5. Interview Guide Creation (AI-Enhanced)
For your chosen story angle:
Next, prompt AI to "Develop an interview guide with questions that will guide a discussion aligned with this abstract.” This is a HUGE time saver. Now that you have defined the topic and the story angle, let AI come up with the open-ended questions that will build out your story.
If you have multiple subject matter experts that are contributing to your content, you can ask AI to customize for different stakeholders while still ensuring that it aligns with the overall goal and abstract of the content: "Give me questions for a product leader" or "Give me questions for a customer."
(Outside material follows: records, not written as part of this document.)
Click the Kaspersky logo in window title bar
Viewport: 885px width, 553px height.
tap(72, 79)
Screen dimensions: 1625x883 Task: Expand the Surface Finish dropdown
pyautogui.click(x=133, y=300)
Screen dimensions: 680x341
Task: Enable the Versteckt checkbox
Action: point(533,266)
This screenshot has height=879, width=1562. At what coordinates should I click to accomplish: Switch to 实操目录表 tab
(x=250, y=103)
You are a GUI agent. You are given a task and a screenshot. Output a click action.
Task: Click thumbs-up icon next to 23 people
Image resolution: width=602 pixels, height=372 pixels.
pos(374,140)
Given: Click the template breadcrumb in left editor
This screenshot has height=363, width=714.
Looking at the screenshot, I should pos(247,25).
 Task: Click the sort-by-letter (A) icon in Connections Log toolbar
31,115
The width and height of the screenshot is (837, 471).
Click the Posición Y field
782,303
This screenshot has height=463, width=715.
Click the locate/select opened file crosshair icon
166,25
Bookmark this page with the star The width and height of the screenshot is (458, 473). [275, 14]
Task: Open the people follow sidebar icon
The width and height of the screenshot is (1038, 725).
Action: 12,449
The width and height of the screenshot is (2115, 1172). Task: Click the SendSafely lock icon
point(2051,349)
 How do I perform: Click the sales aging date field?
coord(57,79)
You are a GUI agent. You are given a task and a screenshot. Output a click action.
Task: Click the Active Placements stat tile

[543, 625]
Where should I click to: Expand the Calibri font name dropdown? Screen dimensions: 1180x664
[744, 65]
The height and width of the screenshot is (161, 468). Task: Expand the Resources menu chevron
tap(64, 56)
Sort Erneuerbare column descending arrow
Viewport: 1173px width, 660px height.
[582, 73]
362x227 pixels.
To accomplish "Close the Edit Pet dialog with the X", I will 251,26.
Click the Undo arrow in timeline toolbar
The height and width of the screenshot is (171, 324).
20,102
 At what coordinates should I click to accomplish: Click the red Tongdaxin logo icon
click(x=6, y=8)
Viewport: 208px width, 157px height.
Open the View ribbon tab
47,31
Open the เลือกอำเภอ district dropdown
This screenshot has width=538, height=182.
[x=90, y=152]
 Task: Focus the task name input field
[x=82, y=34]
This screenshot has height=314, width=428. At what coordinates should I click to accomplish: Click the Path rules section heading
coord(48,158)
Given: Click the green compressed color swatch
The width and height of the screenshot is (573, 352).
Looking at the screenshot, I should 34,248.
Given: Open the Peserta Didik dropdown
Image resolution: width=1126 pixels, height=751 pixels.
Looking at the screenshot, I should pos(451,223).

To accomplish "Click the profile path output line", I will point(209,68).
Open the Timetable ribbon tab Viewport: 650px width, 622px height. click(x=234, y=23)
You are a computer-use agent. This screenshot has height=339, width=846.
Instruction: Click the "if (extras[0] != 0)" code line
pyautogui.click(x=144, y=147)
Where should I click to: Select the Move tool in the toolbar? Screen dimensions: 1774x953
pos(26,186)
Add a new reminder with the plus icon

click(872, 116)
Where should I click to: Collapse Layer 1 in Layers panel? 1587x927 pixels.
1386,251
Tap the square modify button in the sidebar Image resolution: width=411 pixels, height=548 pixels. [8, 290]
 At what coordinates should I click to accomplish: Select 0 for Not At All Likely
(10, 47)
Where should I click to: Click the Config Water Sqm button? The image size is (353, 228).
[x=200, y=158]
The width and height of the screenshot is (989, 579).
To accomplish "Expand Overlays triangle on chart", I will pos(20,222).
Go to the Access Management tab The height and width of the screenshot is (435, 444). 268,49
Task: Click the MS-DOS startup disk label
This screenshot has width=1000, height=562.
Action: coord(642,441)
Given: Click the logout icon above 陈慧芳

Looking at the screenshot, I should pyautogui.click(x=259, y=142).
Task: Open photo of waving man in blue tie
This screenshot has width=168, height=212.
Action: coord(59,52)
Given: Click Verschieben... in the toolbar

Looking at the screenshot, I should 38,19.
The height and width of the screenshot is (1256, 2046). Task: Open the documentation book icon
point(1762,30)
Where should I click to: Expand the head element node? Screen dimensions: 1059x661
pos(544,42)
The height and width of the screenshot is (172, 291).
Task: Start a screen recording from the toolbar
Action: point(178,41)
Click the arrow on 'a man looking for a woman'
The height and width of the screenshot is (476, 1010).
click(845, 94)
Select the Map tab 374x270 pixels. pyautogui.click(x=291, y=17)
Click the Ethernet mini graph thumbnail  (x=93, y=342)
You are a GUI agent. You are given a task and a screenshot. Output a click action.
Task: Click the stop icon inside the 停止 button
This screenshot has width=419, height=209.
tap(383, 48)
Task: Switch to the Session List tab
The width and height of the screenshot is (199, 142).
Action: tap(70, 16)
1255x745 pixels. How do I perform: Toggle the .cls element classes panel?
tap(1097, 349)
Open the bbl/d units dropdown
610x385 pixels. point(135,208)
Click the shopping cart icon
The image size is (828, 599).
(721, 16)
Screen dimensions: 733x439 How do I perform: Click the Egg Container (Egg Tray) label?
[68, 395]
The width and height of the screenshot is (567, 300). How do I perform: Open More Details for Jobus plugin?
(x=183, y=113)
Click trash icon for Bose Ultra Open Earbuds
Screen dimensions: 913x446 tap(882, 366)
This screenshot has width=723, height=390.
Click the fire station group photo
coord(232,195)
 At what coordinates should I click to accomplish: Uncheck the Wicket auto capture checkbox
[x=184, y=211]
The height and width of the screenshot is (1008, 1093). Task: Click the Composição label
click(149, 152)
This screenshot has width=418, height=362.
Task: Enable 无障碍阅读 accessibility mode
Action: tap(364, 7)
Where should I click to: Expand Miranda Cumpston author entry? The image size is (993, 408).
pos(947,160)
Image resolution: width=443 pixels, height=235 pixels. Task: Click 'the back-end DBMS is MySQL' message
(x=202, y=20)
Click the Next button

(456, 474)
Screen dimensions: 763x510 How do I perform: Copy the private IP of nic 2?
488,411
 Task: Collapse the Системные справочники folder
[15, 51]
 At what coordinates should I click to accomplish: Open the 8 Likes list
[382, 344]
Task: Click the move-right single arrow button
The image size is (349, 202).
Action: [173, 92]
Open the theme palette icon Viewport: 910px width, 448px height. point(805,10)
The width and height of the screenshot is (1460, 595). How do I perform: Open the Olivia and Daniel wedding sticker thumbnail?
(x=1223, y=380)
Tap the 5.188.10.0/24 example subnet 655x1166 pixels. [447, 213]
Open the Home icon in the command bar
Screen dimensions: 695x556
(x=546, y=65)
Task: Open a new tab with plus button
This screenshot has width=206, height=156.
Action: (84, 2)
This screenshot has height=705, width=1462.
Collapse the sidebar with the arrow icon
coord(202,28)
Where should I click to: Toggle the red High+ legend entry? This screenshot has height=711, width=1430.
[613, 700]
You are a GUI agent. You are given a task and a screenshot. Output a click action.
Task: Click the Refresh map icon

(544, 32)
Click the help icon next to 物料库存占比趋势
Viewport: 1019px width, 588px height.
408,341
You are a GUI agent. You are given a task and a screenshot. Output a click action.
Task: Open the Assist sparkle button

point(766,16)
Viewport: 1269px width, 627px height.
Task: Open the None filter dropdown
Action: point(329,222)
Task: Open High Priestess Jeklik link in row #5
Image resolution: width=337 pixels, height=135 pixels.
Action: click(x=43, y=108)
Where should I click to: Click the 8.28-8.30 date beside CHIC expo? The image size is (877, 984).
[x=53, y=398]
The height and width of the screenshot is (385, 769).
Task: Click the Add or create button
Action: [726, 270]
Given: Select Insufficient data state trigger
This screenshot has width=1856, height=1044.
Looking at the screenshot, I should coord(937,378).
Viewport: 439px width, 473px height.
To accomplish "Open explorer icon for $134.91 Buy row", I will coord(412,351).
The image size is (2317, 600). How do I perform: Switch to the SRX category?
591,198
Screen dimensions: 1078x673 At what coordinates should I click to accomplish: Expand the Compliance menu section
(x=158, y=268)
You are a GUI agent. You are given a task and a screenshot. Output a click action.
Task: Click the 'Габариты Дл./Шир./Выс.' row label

Review and edit these questions based on your knowledge of the subject and speakers
6. Conduct & Record Interviews (Human-Led)
Share questions ahead of time with interviewees
Schedule 30-minute calls rather than asking for written responses when possible. I find that once you get people talking they will share a lot more information and context than they would if you asked them to simply respond to questions.
Always record these conversations (with permission) for quote accuracy and potential repurposing as audio/video content. Many times these recordings can be used for social content and video content that gets embedded in your articles.
7. Content Outline Development (AI-Enhanced)
Compile all your materials:
The selected abstract
Interview transcripts
Original question guides
Then prompt AI:
"Read through all of this content; I'll provide next steps after" (I find that this ensures that the AI takes the time first to consume the information your feeding it before jumping into creation mode.)
"Create an outline based on this information that aligns with our goals (and I would remind the AI of what those goals are again)."
"Include direct anecdotal quotes from speakers that support each area of the outline.” (This ensures that the outline is tied to the human conversation and not making up its own storyline.)
"Do not deviate from the transcript materials provided."
8. First Draft Creation (AI-Enhanced)
Once you've approved or edited the outline (this usually goes through a couple of iterations to get it just right):
Feed the approved outline back to AI
Request a first draft that follows the structure
For multiple interview sources: "Weave these three perspectives into one cohesive article"
9. Feedback & Revision Cycles (AI-Enhanced)
When receiving feedback from stakeholders:
Use AI to help interpret unclear feedback: "Help me understand what this feedback means" or “Suggest three ways that I could incorporate this feedback into the existing article.”
Ask AI for suggestions on incorporating specific feedback: "What's the best way to address this comment?"
Have AI implement edits directly when appropriate
10. Distribution Planning (AI-Enhanced)
For promoting your finished piece:
Create custom AI profiles trained on your company's or executives' social media style
Generate social posts that match your brand voice
Produce "bite-sized" excerpts to tease the full content
Tips for AI Success
Break tasks into specific prompts. Think of AI as a team member who needs clear direction. The more specific your prompts, the better your results.
Try multiple AI tools. Different tools have different strengths. I find Claude produces more elegant writing, while ChatGPT excels in other areas like strategy, and creating outlines. When you hit a wall with one tool, try another for a fresh perspective. You can also use different AI to edit your article.
Record everything you can. These recordings give you raw material not just for your primary content piece, but for social clips, audio snippets, and other promotional assets.
Remember your goal. As a team of one competing in a noisy market, your objective is to get high-quality messages out consistently. AI is a means to that end, not the end itself.